After returning from southern Africa recently, Siecap head of advisory John Henderson found himself plunged into isolation and spending the lockdown at his Woodgate Beach bolthole. The enforced restrictions were not hard to take and afforded Henderson time to speculate about the implications the COVID 19 pandemic might have on the energy sector going forward.
Henderson believes that as we emerge from life in lockdown to a global business landscape changed irrevocably by that innocuous looking virus, it is vital to learn from the experience – not least because we have failed to do so in the past.
When posed the question, “Did we learn anything from the GFC (global financial crisis)?” Henderson laughs heartily and replies, “I don’t think we did!” before tempering his response.
“We did learn that things can change very quickly and that it can change in both a positive and negative way, but I don’t think any of us envisaged the extent of change this pandemic has brought to us. Unlike the emerging nations that I’ve spent considerable time in, who seem to be constantly dealing with poverty-derived disruptions, we in the first world have all been sailing along merrily thinking our lives were very secure, but as COVID has revealed, that is not the case.”
Henderson feels that both the GFC and recent pandemic revealed the fickleness of markets and how global impact can be driven by small things which have big changes.
“We found out during the GFC that accountability goes across corporations and governments. In some ways, I feel that governments have learned more from the GFC in terms of taking accountability whereas for corporations, well, there are still some pretty poor examples showing lack of integrity and probity. Something I thought we might have learned from the GFC, we are rediscovering might not be the case.”
“For the energy industry, there has been a double whammy of reduced demand as economies have shut down because of COVID coupled with the OPEC/Russia price war which has wiped at least 50 per cent off the oil price.
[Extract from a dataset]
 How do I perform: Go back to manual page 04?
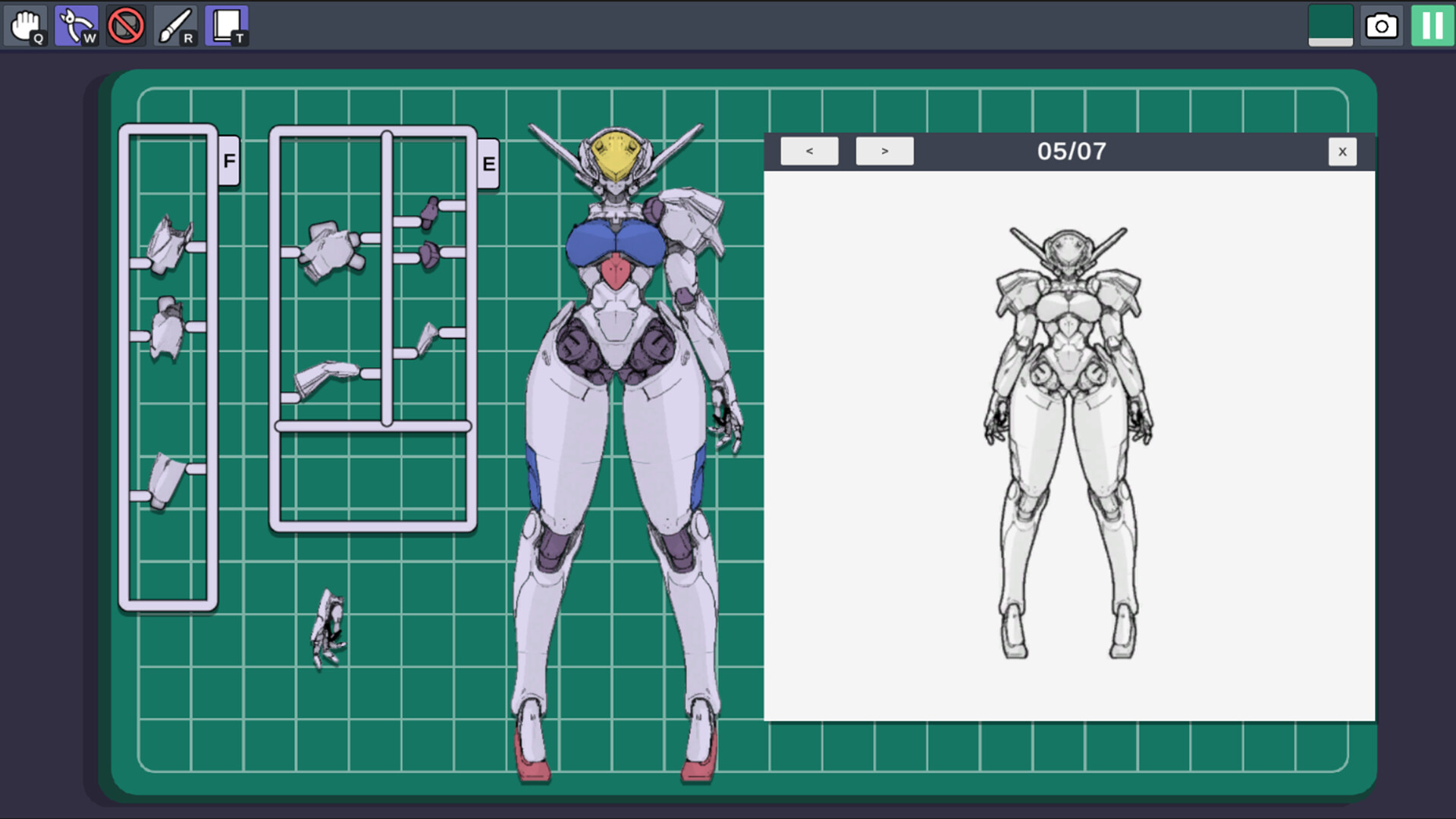tap(809, 151)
This has been very significant in the industry with the effect of making developers very circumspect about throwing capital into some of the projects that were looking prospective just six months ago. So, sustaining profitability in this market is quite a challenge for any energy developer, particularly in the traditional oil-based industries. We’ve seen that in the likes of Papua New Guinea where Total and EXXON Mobil seem to be withdrawing from their proposed developments there.”
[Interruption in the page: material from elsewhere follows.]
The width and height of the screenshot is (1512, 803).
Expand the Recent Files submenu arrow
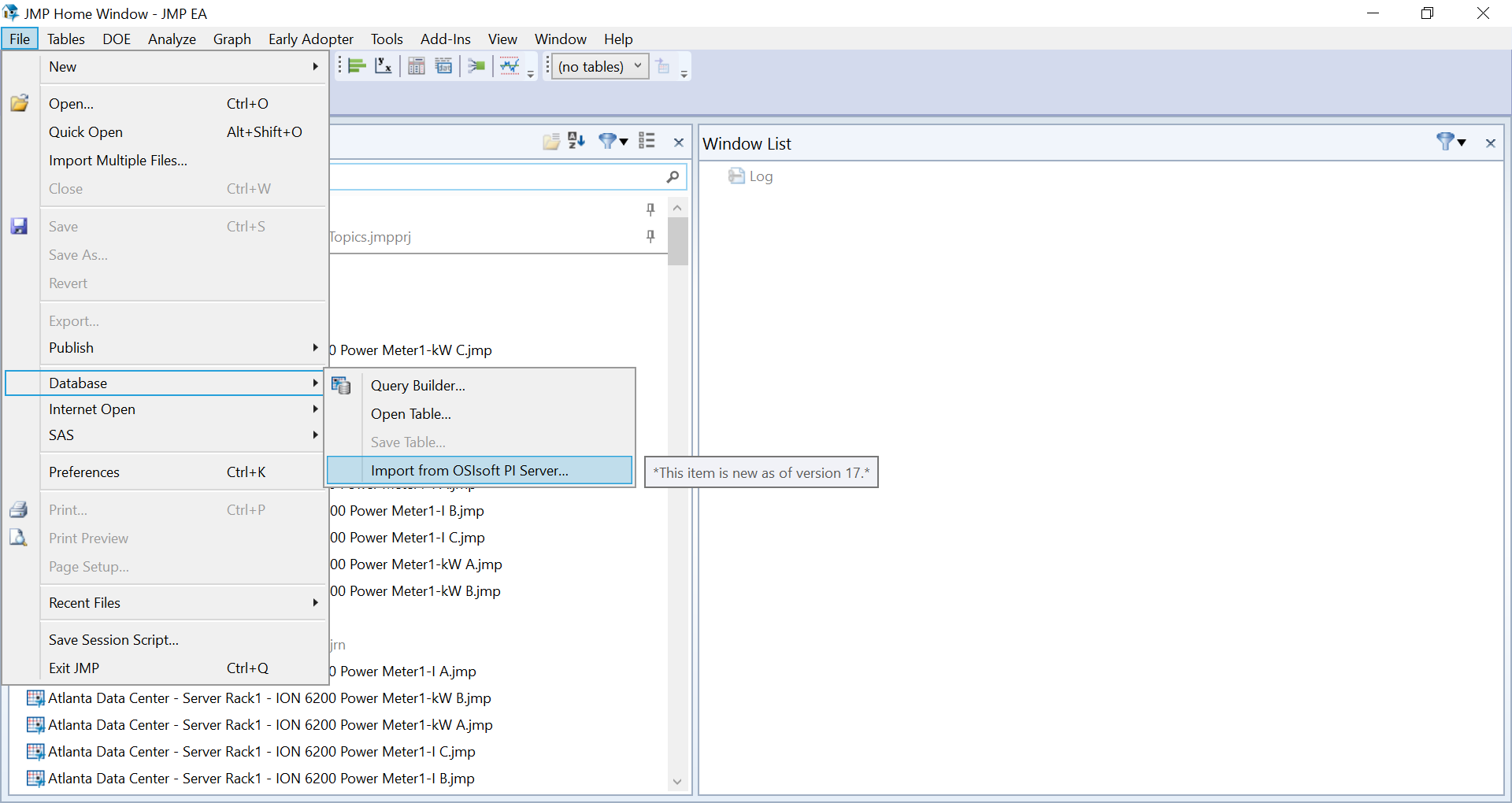(x=315, y=602)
Henderson feels some of these players will direct their reduced capital investment appetite into projects that have less technical complexity and, probably, better overall marginal economics; for example, in Mozambique where the volume of the discovery of offshore gas supports a low-cost product.
The current petroleum glut, Henderson believes, will give companies some ability to just reset their development timelines and be selective about projects that will deliver a price compatible with a reduction in the long-term oil price.
Henderson feels optimistic that this second “whammy” has something to teach us.
“It has to. In the next 12 months we’ll be in what I call an assessment phase. What we do know from this pandemic is that demand has been hugely suppressed and, in some cases, we are over supplied. I don’t see us doing much more than taking stock of the situation and trying to assess how long this could last. I believe that a new long run oil price will dictate the future profitability of the hydrocarbons and energy industries. A lower oil price will possibly reinject gas into the future energy mix, making it a more attractive option to compete with the galloping pace of renewables.
“The recent example of multiple LNG export plants being built in Gladstone, Queensland, right beside one another but each with its own pipeline and export infrastructure is a case study in poor strategic decision-making. These businesses banked their projects on high oil-parity pricing and long-term supply contracts, but the end result has been an Australian gas industry with high production costs and a decimated domestic industrial supply market. I think that the industry needs to look for aggregation opportunities, particularly as regards supply and delivery infrastructure. What I mean is, we should be looking to see how they can supply at a lower price. So, the commonality of infrastructure and the ability to coinvest, rather than stand-alone infrastructure, will be paramount and will help make the sector more resilient.”
Henderson’s final speculation is that recovery requires willingness on industry’s and government’s part to work together. “We’ve had the mindset that we can buy what we need and can export what we do well. I think our supply chain gaps have reinforced that we need to think strategically about our own domestic production. So, unifying government and industry towards closing those supply chain gaps and understanding that there is strategic importance to our own wealth of resources, is something that has been lacking and should be high on both governments’ and industries’ agendas.”
John Henderson, Siecap’s head of advisory, has over 35 years’ experience working in the energy sector. He has advised mining and oil multinationals on megaproject developments and assisted mid-tier and startup companies in finding their feet.